Tuesday, December 30, 2014

Throwing Out Plan B

When I crawled out of bed at 11pm last night to grab my laptop and start writing, I thought this was going to go an entirely different direction. I have written, erased, and rewritten these first three sentences (and almost every sentence after these) about four times now and I am finally giving up my own ideas about what I am about to say. You and I are officially on a journey to hear from Jesus together, and I am just as curious as you are to see what he has to say.

We have all been taught the importance of having a backup plan. We have them for almost everything in life. In case of fire, take the stairs. In case of a flat tire, keep a spare in the trunk. In case of emergency landing, check under your seat for the cushion that doubles as a floatation device (this one always makes me really nervous). These kinds of backup plans are wise. If the building is burning down, you don't need to be standing in line for the elevator. If you blow out a tire, you don't need to ride the rim all the way to your destination. If your plane goes down in the Pacific, you really shouldn't rely on your 8th grade swim team skills to save you. All great things to take into consideration.

However, some backup plans can be extremely harmful to the plans of God on your life. Sometimes we use backup plans in the same way we would use emergency exit stairs, except there is no fire, only a fear of one. "Jesus… I am going to follow you wherever you may lead me. Unless of course it starts to look like I can't make a living off of that, so I'm going to get that second degree in mechanical engineering just to be safe." A few years later when the economy plummets and times get hard, the temptation is there to take the emergency exit and walk away from where the Lord has you in order to stabilize your financial situation without any regard for the fact that when the Lord calls a man, he provides for his every need. When we start to make our decisions based off of what we see and not what we have heard from the Lord, we end up on the path to Plan B, and Plan B can be a long, bumpy road when we are trying to pave the way for ourselves.

Sometimes our backup plans don't look like career paths, but something much more personal. However, no matter what our backup plans are for, they always have something to do with our control over our own situations. "Jesus… I know you are asking me to trust you completely in this situation. I know that you want to be the one to work it out from start to finish, but I am just going to keep my foot in that door in case you need help and I need to barge in and manipulate any part of this thing to make it go "our" way. I'm just here in case you need backup." Assuming that we recognize the irrationality of our "in case you need help" logic, Plan B signifies an area of the heart that is still resistant to trusting God. What area of our lives is so big that God is not capable to work out even the most complicated detail without a single strategy of our own?

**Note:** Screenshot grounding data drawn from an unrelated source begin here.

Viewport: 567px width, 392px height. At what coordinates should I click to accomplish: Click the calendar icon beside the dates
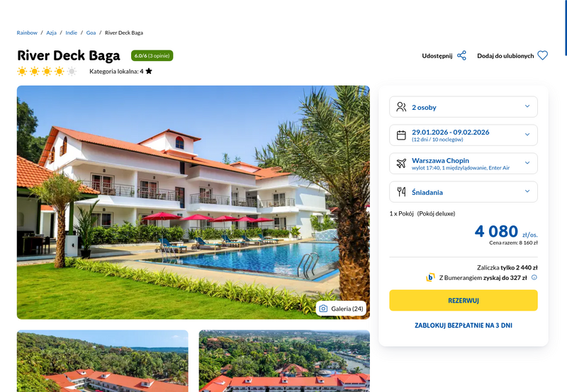point(401,135)
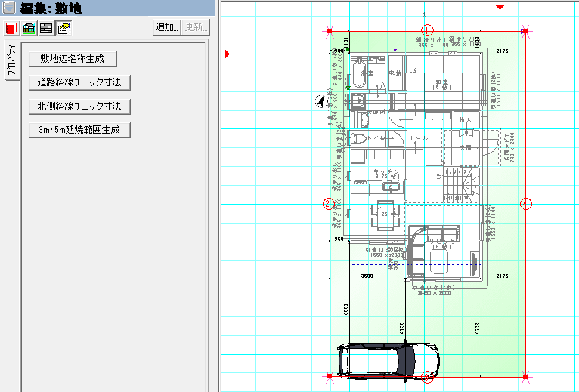Click the red book icon in the toolbar
The image size is (579, 392).
coord(11,29)
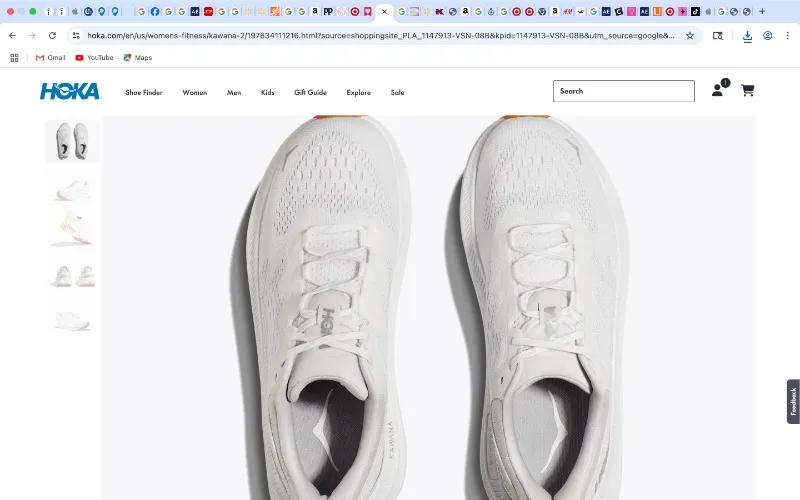Screen dimensions: 800x500
Task: Open Chrome three-dot menu
Action: 787,36
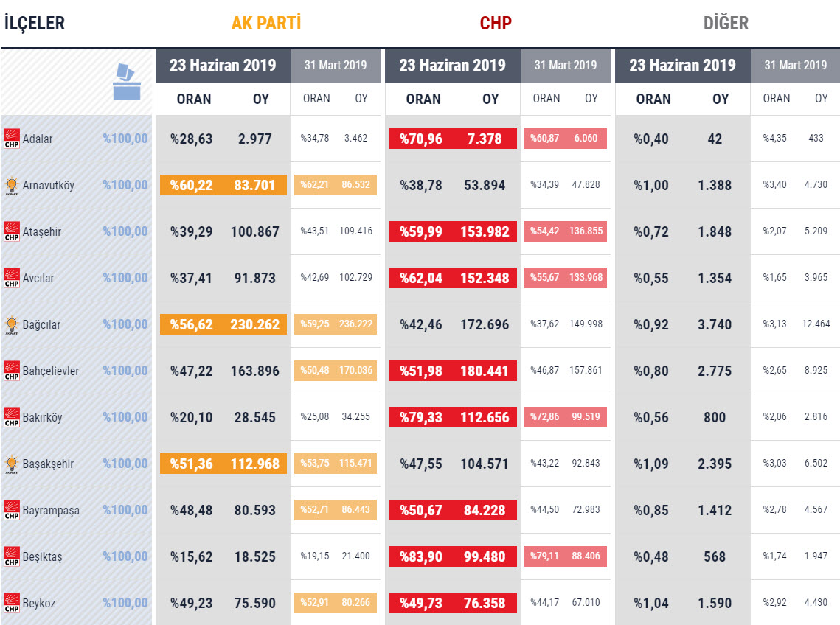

Not only does Plan B rob Jesus of our trust in the moment, but it also comes back to stir up doubt in the years to come. When we make our own plans and pave our own paths, we will always be able to look back and question whether or not we did the right thing. When we stick with plan A, following the voice of Jesus all the way, there is no room left for questioning. He always does the right thing. When life gets really hard on the road to Plan B, there is no reference point to look back to that promises everything will work out in the end. When life gets really hard on the road to Plan A, I can still my heart, remember the moment that I heard Jesus whisper his plans, and know that it doesn't matter what I am seeing, because he is already waiting at the end of the road.

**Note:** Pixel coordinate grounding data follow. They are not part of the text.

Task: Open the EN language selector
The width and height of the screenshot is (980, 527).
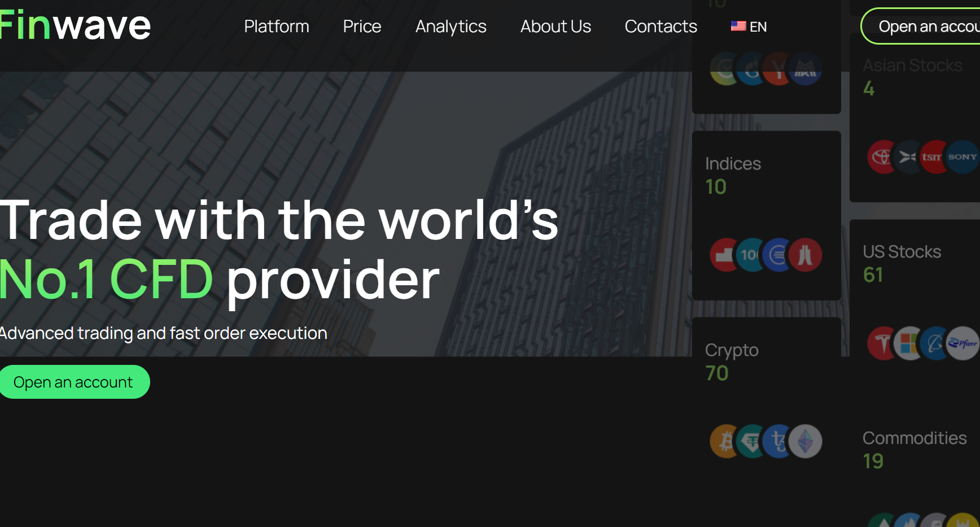Action: 758,27
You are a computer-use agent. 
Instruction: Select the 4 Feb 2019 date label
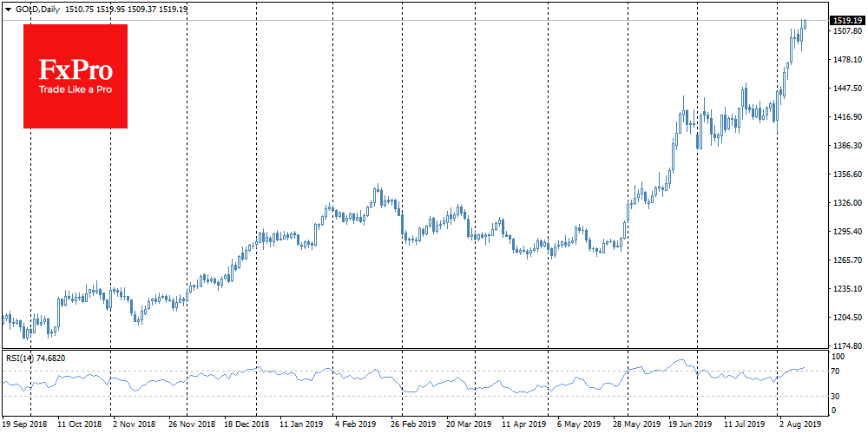[x=356, y=426]
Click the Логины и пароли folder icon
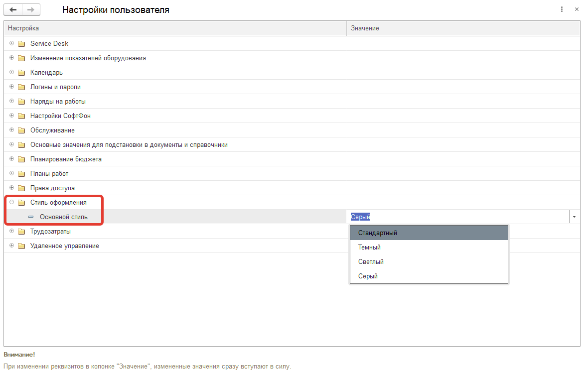 tap(21, 87)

Here is the challenge to both you and I… Would we be so bold as to trash every Plan B in these seasons to come? Would we live our lives with a violent faith that says, "Jesus, if you don't come through, I'm not going through, because I am not deviating from the plans you have set before me." That seems like a really big risk, but it isn't like the risk of being stuck on the side of the road with no spare, or the plane going down without a floatation device. We already have the promise that he WILL come through. The hard part is in those moments or seasons when it does't look that way and everything is telling us otherwise. The hard part is when we wish we would have kept our foot in that door because we can't see how Jesus is possibly going to work out the situation without any help on our part. But friends, just hold on a few moments longer, because Plan A with Jesus has never failed… not once.

1 comment:

  1. Right on point.

    I have been studying the disciples, and this past months focus has been Paul In Philippians. What has impacted me about Paul, is that he is in no way, shape, or form a victim of his circumstances. So many of us would be quick to abandon God if we found our selves a prisoner, simply for following what we believed, but Paul does not only accept his circumstances, he gives them to God. He uses jail time as an opportunity to preach truth, and convert his jailers!

    If we accept that no matter what situation we are in, God has a plan and can use us, then plan B will never be an option.